Australian rules footballer

Gregory Bentley (born 9 April 1987) is an Australian rules footballer who played for the Port Adelaide Football Club and Carlton Football Club in the Australian Football League (AFL).

Recruited from Rosebud and the Dandenong Stingrays, he was placed on the Port Adelaide's rookie list but was upgraded to the senior list during 2006. Bentley played his first AFL game on 12 August 2006 against the in Darwin and kicked his first AFL goal with his first kick. He was allocated to Sturt in the South Australian National Football League (SANFL) when not selected for Port Adelaide.

Bentley was delisted by Port Adelaide at the end of 2008 after twenty-one games with the club.
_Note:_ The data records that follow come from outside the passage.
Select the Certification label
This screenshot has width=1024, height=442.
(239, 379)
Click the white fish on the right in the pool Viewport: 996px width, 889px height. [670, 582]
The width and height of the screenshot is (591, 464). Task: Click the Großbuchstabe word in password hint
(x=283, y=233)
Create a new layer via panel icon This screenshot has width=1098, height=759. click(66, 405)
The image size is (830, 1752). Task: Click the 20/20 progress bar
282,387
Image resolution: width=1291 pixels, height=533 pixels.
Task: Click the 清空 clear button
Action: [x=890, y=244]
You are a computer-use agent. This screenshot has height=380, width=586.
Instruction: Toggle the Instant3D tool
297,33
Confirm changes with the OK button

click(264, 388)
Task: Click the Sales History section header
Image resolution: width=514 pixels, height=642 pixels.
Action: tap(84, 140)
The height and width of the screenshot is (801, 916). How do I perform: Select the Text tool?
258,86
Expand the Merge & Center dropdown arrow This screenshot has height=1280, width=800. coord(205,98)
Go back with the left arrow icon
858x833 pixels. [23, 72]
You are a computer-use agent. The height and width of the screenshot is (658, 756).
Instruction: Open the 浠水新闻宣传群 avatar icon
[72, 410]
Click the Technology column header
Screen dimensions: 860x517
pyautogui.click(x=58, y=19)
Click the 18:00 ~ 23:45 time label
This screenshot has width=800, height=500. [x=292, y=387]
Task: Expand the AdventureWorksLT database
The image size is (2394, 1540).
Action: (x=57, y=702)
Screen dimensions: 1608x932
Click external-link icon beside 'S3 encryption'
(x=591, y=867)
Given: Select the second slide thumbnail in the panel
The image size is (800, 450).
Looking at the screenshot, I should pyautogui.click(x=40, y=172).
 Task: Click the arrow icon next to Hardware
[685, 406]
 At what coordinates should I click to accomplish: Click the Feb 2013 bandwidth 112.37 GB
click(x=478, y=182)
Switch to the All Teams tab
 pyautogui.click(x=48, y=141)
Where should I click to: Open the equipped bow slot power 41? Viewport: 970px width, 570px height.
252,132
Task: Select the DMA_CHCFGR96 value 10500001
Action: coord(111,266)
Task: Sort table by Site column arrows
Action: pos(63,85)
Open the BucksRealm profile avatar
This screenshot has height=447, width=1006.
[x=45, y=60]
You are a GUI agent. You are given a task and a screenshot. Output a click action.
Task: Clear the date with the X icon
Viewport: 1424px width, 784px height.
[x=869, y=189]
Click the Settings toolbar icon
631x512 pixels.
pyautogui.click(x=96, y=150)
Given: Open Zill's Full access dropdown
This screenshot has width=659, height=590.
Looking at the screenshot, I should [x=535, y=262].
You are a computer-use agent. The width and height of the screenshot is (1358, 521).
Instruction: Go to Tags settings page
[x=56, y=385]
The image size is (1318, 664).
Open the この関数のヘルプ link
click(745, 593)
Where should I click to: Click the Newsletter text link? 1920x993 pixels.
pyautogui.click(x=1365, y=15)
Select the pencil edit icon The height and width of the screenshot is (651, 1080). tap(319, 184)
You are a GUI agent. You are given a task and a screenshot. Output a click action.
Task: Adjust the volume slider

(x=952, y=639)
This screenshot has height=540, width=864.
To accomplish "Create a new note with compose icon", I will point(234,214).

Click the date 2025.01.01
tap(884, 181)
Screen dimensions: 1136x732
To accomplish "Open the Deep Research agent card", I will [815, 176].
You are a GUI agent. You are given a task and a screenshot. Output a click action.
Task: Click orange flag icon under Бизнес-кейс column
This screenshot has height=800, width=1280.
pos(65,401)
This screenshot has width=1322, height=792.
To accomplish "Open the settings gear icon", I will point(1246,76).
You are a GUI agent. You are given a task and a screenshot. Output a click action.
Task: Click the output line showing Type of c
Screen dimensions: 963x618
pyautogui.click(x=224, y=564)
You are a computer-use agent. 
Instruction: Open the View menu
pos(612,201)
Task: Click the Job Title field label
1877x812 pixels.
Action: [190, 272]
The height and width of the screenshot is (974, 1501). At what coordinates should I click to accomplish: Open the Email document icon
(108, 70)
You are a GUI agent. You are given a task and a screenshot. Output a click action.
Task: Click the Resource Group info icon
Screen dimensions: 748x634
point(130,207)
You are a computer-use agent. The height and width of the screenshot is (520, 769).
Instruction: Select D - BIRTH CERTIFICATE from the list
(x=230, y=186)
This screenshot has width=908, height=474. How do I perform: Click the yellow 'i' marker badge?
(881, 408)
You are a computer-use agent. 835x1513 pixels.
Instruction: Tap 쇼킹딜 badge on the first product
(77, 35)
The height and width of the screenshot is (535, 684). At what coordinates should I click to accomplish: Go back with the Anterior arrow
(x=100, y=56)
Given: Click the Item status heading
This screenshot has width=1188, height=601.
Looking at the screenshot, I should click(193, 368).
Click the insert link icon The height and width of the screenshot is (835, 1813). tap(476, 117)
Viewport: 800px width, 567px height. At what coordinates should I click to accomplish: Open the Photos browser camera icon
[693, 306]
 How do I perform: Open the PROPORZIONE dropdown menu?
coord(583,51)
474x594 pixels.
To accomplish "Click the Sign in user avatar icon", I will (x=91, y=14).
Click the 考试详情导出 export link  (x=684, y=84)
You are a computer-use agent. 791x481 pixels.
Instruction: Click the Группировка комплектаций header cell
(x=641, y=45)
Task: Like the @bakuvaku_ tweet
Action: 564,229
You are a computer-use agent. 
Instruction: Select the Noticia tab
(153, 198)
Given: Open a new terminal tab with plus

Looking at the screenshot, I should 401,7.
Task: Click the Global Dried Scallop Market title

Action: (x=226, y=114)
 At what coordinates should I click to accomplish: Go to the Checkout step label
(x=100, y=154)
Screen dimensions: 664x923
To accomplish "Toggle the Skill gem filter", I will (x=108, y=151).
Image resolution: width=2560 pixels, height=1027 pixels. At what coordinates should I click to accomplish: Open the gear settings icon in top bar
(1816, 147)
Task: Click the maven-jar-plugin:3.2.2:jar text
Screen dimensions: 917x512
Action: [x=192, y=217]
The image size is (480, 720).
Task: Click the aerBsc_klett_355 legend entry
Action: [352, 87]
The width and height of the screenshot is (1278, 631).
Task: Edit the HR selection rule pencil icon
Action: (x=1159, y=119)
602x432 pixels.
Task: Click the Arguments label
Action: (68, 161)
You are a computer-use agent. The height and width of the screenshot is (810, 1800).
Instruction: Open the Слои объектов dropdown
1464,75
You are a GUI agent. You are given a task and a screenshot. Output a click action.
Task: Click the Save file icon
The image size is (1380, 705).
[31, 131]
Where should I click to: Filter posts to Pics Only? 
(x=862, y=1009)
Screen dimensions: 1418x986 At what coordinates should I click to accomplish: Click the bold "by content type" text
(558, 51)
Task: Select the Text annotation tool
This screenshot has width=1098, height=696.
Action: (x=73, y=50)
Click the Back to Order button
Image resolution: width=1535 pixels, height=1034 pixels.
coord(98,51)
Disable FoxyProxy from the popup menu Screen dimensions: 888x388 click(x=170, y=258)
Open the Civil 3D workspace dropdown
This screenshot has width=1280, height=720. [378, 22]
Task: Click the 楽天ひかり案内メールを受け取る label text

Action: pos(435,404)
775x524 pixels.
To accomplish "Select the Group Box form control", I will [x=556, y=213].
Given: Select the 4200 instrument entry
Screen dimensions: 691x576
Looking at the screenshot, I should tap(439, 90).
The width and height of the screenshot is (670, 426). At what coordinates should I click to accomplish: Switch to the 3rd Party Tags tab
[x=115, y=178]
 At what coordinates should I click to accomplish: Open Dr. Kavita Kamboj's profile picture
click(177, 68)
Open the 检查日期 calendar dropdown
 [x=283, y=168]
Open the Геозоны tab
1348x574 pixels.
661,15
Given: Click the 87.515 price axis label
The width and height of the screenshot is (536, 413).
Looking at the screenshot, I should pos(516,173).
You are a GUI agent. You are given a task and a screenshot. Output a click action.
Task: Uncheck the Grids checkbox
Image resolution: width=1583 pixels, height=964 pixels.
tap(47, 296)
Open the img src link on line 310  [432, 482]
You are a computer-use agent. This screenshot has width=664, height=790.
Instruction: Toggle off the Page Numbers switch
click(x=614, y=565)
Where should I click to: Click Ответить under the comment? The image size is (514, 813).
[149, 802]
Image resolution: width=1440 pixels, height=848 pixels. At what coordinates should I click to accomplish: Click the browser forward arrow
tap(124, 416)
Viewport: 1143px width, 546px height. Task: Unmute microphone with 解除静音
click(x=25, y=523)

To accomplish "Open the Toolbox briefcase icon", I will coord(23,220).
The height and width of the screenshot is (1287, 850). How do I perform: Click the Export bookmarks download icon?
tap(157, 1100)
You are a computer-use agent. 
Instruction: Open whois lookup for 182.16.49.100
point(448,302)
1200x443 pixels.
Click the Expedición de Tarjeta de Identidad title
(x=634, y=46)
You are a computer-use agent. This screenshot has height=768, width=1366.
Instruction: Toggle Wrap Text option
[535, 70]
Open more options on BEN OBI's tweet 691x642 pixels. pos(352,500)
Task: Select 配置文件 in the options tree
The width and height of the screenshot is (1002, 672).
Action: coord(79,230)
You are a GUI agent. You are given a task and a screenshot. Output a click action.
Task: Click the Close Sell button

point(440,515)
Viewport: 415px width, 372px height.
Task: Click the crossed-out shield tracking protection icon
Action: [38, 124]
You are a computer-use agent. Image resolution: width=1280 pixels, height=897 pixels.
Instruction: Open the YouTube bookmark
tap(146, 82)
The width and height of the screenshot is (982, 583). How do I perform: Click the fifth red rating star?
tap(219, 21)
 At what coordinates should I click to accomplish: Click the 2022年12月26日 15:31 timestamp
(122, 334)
He was drafted as a rookie by the Carlton with its third selection (#37 overall) in the 2009 AFL rookie draft. He made his Carlton debut in Round 6, and played five games for the season, before being delisted at the end of the season.

Bentley made a return to local football in 2010 returning to his old home club, Rosebud, in the Mornington Peninsula Nepean Football League, and in 2011 he was the joint-winner of the George Osborne Medal as the Nepean division best and fairest.